* [Entries shown]
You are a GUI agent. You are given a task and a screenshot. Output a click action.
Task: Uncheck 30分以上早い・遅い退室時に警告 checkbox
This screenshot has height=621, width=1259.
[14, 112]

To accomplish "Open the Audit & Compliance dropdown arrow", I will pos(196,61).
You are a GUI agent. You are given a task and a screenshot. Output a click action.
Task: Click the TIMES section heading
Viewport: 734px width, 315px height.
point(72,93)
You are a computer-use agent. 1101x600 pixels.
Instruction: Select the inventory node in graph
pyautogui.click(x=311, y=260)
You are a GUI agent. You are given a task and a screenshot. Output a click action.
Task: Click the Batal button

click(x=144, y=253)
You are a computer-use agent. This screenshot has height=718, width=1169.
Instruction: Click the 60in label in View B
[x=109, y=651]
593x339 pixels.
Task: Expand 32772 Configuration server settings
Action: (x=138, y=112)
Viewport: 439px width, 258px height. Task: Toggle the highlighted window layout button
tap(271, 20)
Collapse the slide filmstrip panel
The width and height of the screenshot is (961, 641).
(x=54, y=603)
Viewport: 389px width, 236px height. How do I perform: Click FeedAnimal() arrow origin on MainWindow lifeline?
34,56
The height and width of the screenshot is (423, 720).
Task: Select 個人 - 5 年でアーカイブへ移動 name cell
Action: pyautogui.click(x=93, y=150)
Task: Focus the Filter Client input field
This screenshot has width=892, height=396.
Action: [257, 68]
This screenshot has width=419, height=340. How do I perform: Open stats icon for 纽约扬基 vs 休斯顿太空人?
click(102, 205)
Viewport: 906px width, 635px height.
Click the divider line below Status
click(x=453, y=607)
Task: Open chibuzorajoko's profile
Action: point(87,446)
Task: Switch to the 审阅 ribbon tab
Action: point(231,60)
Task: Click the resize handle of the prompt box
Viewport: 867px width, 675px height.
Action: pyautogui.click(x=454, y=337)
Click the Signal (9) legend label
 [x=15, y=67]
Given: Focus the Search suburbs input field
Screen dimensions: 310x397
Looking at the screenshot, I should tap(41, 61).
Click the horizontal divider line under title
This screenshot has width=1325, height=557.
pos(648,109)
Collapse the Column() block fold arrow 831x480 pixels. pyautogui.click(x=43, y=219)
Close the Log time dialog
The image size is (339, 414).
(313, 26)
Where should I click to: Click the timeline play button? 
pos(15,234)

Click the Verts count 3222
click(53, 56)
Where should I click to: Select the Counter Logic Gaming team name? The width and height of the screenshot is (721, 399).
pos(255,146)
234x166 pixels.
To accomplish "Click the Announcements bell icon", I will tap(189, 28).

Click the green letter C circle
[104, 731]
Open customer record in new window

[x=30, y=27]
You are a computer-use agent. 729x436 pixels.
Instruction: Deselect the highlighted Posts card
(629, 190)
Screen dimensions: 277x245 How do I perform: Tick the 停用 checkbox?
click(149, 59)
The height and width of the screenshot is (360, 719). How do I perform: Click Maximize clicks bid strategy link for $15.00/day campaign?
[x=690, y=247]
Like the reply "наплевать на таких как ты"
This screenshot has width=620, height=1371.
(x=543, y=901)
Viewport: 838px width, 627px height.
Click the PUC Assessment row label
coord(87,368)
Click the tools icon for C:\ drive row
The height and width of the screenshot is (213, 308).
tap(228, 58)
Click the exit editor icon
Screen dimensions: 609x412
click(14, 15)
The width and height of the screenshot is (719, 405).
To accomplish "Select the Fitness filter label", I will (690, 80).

* [Work instruction] Give only the lines from the one holding "Viewport: 867px width, 675px height." through the one holding "You are a computer-use agent. 729x436 pixels.", each restated exactly as it appears above.

* [Worked solution]
Viewport: 867px width, 675px height.
Action: pyautogui.click(x=454, y=337)
Click the Signal (9) legend label
 [x=15, y=67]
Given: Focus the Search suburbs input field
Screen dimensions: 310x397
Looking at the screenshot, I should tap(41, 61).
Click the horizontal divider line under title
This screenshot has width=1325, height=557.
pos(648,109)
Collapse the Column() block fold arrow 831x480 pixels. pyautogui.click(x=43, y=219)
Close the Log time dialog
The image size is (339, 414).
(313, 26)
Where should I click to: Click the timeline play button? 
pos(15,234)

Click the Verts count 3222
click(53, 56)
Where should I click to: Select the Counter Logic Gaming team name? The width and height of the screenshot is (721, 399).
pos(255,146)
234x166 pixels.
To accomplish "Click the Announcements bell icon", I will tap(189, 28).

Click the green letter C circle
[104, 731]
Open customer record in new window

[x=30, y=27]
You are a computer-use agent. 729x436 pixels.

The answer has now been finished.